**What needs to be done:** Copy the rows below without any changes, from the line with "The image size is (747, 462)." up to and including the line with "pyautogui.click(x=483, y=443)".

**Recorded information:**

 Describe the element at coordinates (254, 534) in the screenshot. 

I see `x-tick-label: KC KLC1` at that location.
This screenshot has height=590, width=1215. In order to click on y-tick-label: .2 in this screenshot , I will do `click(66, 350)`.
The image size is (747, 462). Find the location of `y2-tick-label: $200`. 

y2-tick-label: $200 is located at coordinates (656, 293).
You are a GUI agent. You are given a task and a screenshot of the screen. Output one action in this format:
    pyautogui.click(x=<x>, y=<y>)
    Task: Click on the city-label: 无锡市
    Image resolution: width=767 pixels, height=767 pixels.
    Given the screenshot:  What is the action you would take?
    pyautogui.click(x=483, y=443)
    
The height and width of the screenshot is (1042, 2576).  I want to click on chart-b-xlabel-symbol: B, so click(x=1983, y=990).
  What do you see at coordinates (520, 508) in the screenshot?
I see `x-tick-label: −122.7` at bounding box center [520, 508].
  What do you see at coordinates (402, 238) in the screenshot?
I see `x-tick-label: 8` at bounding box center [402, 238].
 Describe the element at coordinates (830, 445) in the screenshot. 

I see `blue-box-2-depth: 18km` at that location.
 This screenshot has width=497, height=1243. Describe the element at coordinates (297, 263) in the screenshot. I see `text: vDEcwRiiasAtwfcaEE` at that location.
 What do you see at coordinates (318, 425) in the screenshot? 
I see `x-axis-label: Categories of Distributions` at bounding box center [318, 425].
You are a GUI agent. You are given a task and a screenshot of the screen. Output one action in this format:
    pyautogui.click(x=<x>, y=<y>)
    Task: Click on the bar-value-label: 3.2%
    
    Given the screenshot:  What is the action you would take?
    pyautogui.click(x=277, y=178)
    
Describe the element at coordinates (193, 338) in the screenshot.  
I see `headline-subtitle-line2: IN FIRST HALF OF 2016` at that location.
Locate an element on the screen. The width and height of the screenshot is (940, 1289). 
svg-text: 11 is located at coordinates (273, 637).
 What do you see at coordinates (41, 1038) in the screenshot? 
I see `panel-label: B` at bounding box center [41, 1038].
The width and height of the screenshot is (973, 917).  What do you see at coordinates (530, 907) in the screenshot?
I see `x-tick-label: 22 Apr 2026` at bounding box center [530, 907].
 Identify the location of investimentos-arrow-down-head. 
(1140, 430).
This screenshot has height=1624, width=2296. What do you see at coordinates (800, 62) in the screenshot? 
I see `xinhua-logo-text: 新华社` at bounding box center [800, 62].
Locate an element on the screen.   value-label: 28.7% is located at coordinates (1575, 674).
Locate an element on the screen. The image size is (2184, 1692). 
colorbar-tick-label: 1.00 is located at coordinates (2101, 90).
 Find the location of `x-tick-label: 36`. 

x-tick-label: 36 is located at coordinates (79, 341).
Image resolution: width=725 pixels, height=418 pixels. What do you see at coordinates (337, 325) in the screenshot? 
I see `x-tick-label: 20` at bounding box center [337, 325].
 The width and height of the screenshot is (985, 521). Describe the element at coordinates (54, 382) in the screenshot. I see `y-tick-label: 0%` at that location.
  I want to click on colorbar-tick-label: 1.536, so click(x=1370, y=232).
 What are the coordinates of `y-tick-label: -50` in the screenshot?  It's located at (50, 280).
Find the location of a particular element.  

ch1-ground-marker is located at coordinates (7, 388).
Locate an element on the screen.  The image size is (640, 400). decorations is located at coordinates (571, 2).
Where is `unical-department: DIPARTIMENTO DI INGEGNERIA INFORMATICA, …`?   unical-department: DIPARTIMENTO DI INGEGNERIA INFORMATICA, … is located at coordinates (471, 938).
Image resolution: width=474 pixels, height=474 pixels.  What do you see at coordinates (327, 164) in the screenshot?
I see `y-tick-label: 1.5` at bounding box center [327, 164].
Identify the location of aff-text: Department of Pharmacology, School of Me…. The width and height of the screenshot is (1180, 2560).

**Task result:**
The image size is (747, 462). Find the location of `y2-tick-label: $200`. 

y2-tick-label: $200 is located at coordinates (656, 293).
You are a GUI agent. You are given a task and a screenshot of the screen. Output one action in this format:
    pyautogui.click(x=<x>, y=<y>)
    Task: Click on the city-label: 无锡市
    Image resolution: width=767 pixels, height=767 pixels.
    Given the screenshot:  What is the action you would take?
    pyautogui.click(x=483, y=443)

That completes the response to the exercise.